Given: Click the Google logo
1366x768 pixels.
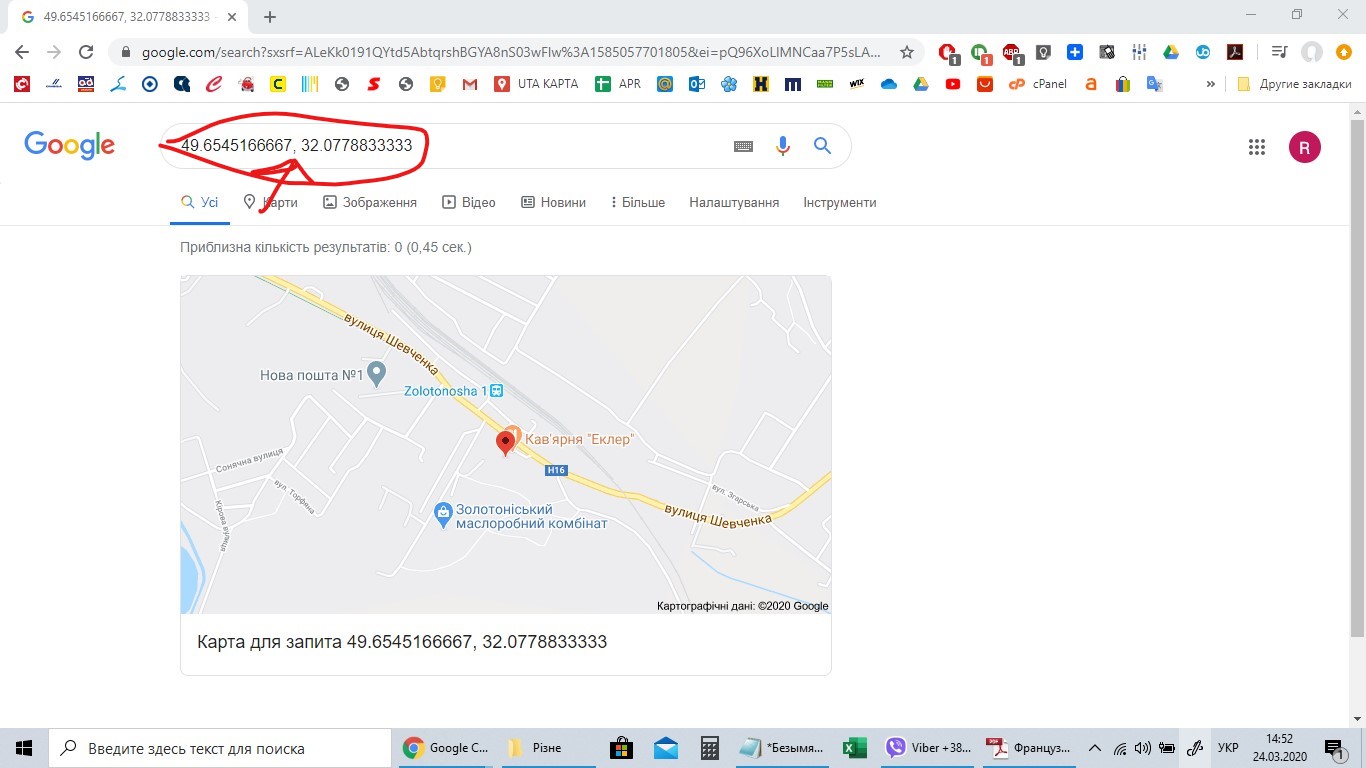Looking at the screenshot, I should (70, 146).
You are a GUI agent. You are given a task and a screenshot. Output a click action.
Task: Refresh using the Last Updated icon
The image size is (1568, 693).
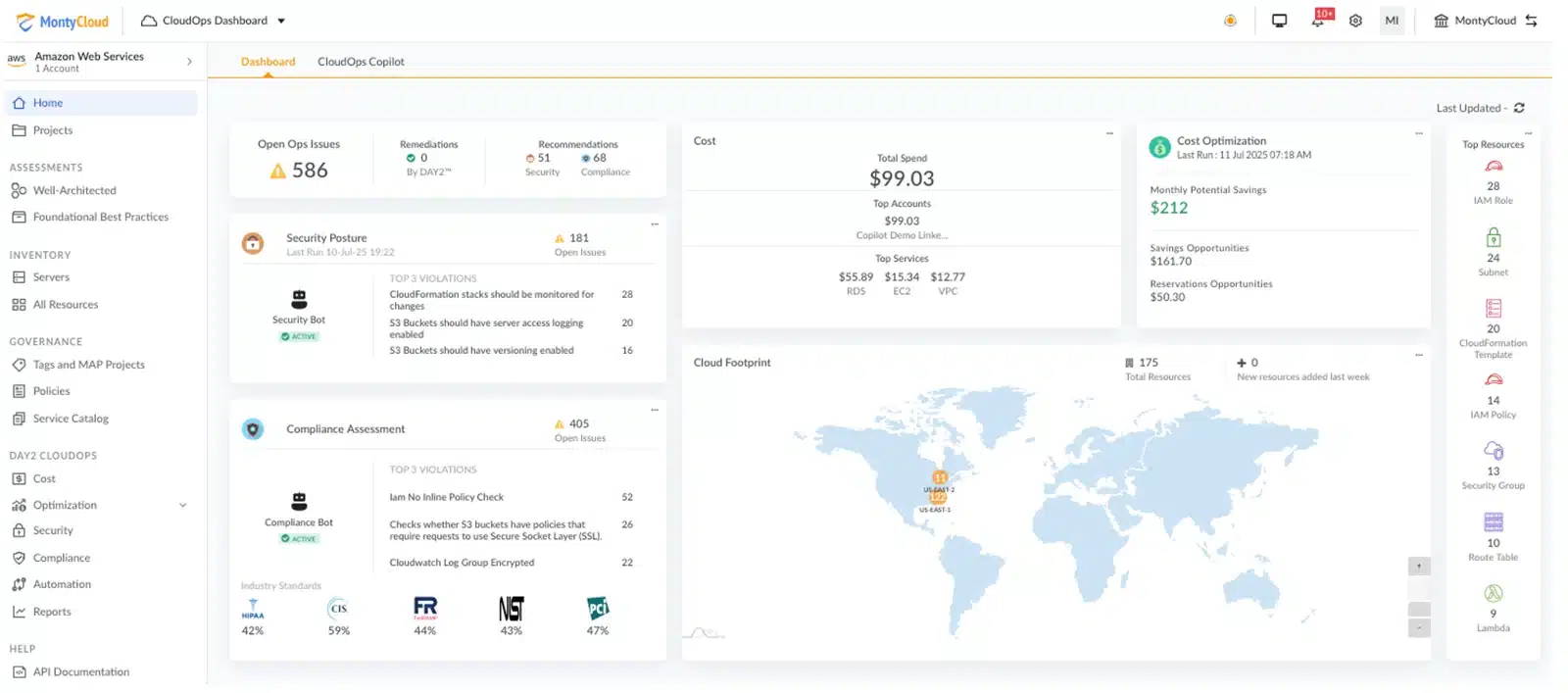pos(1519,108)
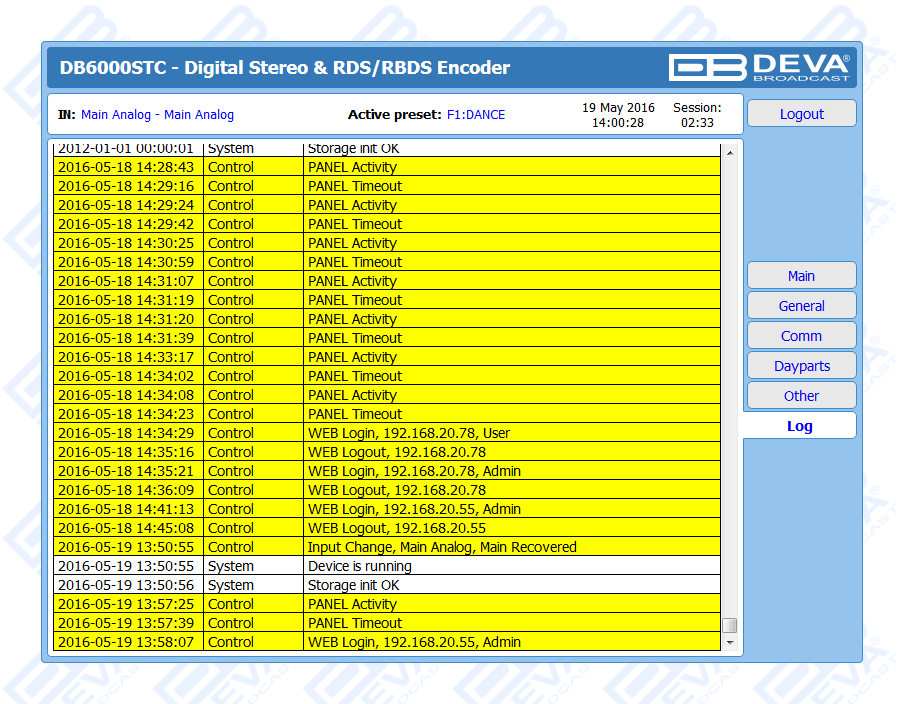This screenshot has width=904, height=704.
Task: Click the log scrollbar down arrow
Action: coord(729,642)
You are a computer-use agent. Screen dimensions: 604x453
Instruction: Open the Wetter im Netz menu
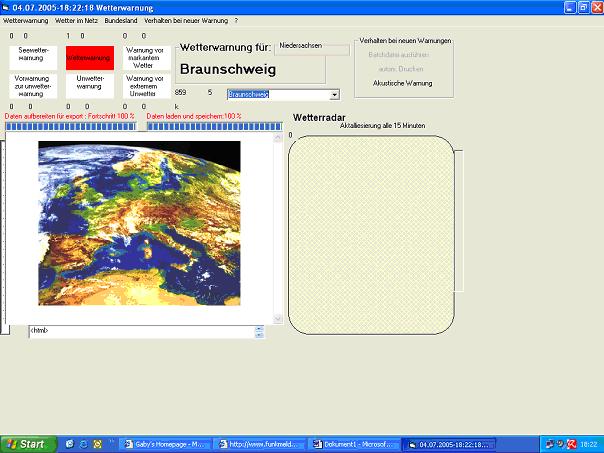point(76,20)
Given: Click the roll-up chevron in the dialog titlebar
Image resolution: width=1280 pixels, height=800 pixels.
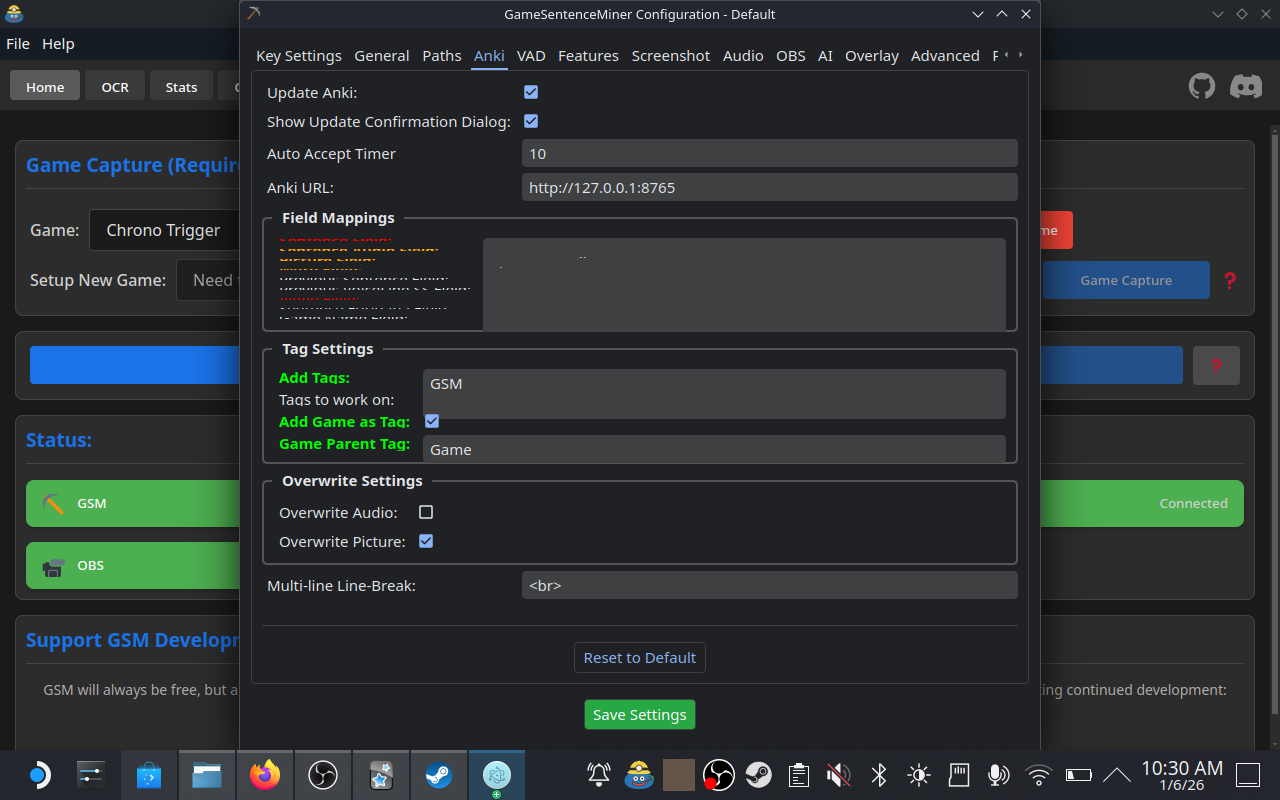Looking at the screenshot, I should point(1001,14).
-=-=-
**Given request:** Lay out the lines as a Markdown table with the columns Number and Text. Begin at the line that has "You are a computer-use", stop after the last of the rows, skip blank lines, and leave the pictures out.

**In response:**
| Number | Text |
|---|---|
| 1 | You are a computer-use agent. Screen dimensions: 604x453 |
| 2 | Instruction: Open the Wetter im Netz menu |
| 3 | point(76,20) |
| 4 | Given: Click the roll-up chevron in the dialog titlebar |
| 5 | Image resolution: width=1280 pixels, height=800 pixels. |
| 6 | Looking at the screenshot, I should point(1001,14). |